» Work item
Your task is to restate exactly the lines from the one holding "Task: Click the red 当前期杀号 label" to the end of the entries below, inclusive.

» Task input
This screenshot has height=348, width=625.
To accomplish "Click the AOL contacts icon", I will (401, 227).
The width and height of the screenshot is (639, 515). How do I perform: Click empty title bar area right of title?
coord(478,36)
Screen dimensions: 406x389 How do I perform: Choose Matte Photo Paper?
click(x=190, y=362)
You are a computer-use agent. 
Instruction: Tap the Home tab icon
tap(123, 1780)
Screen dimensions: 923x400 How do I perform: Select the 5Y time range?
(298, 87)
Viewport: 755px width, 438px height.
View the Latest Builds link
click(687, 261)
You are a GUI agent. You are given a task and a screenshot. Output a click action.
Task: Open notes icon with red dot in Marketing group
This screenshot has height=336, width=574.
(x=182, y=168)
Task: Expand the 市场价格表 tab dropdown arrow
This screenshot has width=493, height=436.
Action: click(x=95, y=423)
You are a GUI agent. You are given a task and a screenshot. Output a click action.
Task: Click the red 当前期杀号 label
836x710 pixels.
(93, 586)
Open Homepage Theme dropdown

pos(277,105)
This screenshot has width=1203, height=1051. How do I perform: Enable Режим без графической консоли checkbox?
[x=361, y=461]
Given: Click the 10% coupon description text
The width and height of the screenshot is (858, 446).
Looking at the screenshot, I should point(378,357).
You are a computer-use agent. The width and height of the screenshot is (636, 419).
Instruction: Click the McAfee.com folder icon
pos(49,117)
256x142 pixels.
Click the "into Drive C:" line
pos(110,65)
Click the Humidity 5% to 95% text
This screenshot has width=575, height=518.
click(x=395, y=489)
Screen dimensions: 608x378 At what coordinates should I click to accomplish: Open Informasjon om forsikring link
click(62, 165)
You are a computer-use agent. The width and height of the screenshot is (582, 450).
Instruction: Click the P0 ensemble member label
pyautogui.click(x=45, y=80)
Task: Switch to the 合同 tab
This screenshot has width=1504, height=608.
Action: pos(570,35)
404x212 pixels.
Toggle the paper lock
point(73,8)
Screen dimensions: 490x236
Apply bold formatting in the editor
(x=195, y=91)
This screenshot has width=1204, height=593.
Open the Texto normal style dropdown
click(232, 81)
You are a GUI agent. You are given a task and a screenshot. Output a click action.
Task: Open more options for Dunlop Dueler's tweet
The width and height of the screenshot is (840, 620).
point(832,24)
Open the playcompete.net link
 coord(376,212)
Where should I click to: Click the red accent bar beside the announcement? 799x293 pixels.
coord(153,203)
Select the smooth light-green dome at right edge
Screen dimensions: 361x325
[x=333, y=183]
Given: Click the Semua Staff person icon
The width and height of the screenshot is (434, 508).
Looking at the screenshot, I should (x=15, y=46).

» Task output
Task: Click the red 当前期杀号 label
836x710 pixels.
(93, 586)
Open Homepage Theme dropdown

pos(277,105)
This screenshot has width=1203, height=1051. How do I perform: Enable Режим без графической консоли checkbox?
[x=361, y=461]
Given: Click the 10% coupon description text
The width and height of the screenshot is (858, 446).
Looking at the screenshot, I should point(378,357).
You are a computer-use agent. The width and height of the screenshot is (636, 419).
Instruction: Click the McAfee.com folder icon
pos(49,117)
256x142 pixels.
Click the "into Drive C:" line
pos(110,65)
Click the Humidity 5% to 95% text
This screenshot has width=575, height=518.
click(x=395, y=489)
Screen dimensions: 608x378 At what coordinates should I click to accomplish: Open Informasjon om forsikring link
click(62, 165)
You are a computer-use agent. The width and height of the screenshot is (582, 450).
Instruction: Click the P0 ensemble member label
pyautogui.click(x=45, y=80)
Task: Switch to the 合同 tab
This screenshot has width=1504, height=608.
Action: pos(570,35)
404x212 pixels.
Toggle the paper lock
point(73,8)
Screen dimensions: 490x236
Apply bold formatting in the editor
(x=195, y=91)
This screenshot has width=1204, height=593.
Open the Texto normal style dropdown
click(232, 81)
You are a GUI agent. You are given a task and a screenshot. Output a click action.
Task: Open more options for Dunlop Dueler's tweet
The width and height of the screenshot is (840, 620).
point(832,24)
Open the playcompete.net link
 coord(376,212)
Where should I click to: Click the red accent bar beside the announcement? 799x293 pixels.
coord(153,203)
Select the smooth light-green dome at right edge
Screen dimensions: 361x325
[x=333, y=183]
Given: Click the Semua Staff person icon
The width and height of the screenshot is (434, 508).
Looking at the screenshot, I should (x=15, y=46).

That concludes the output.